What the task requires: Your task is to return, word for word, only the lines from the line with "Instruction: Tap the" through the close of the data. Exclude all pictures.

Saved entries:

□ □ □

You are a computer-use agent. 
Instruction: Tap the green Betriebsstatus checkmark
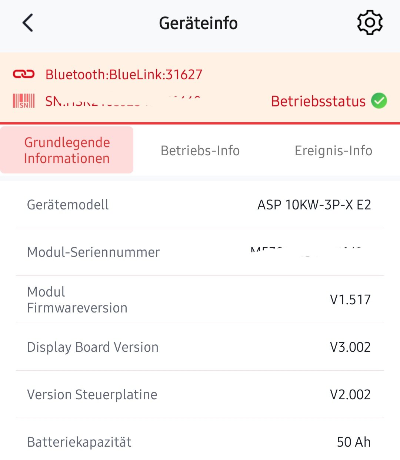(x=379, y=101)
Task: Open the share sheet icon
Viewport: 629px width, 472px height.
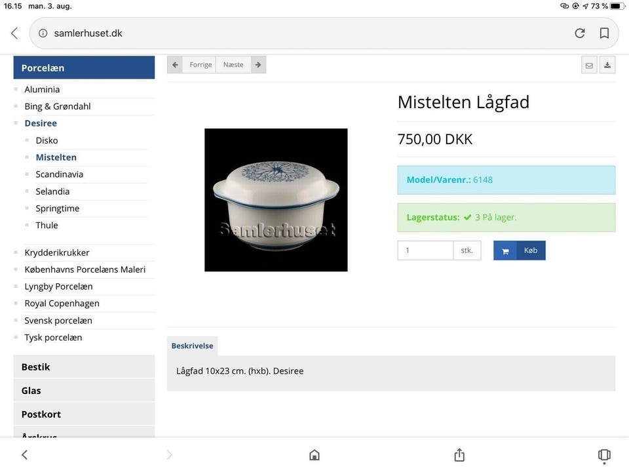Action: pyautogui.click(x=459, y=455)
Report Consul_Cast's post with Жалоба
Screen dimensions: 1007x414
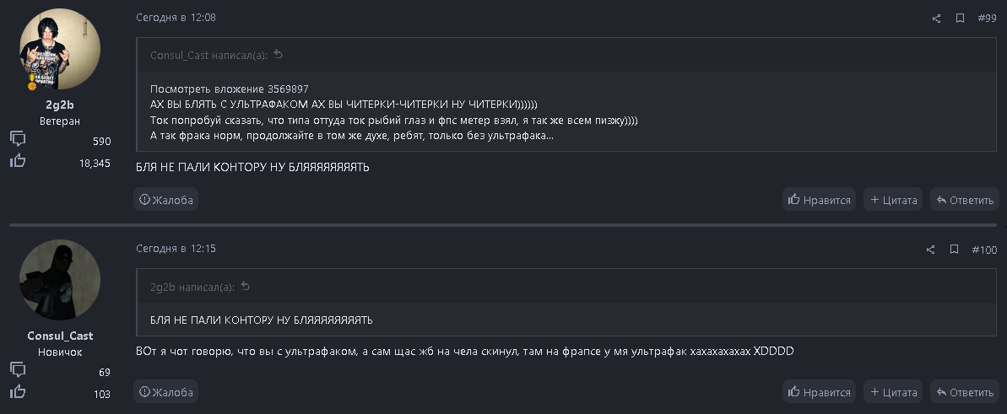tap(166, 392)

□ □ □

Expected output:
Instruction: Tap the green Betriebsstatus checkmark
(x=379, y=101)
Task: Open the share sheet icon
Viewport: 629px width, 472px height.
Action: pyautogui.click(x=459, y=455)
Report Consul_Cast's post with Жалоба
Screen dimensions: 1007x414
tap(166, 392)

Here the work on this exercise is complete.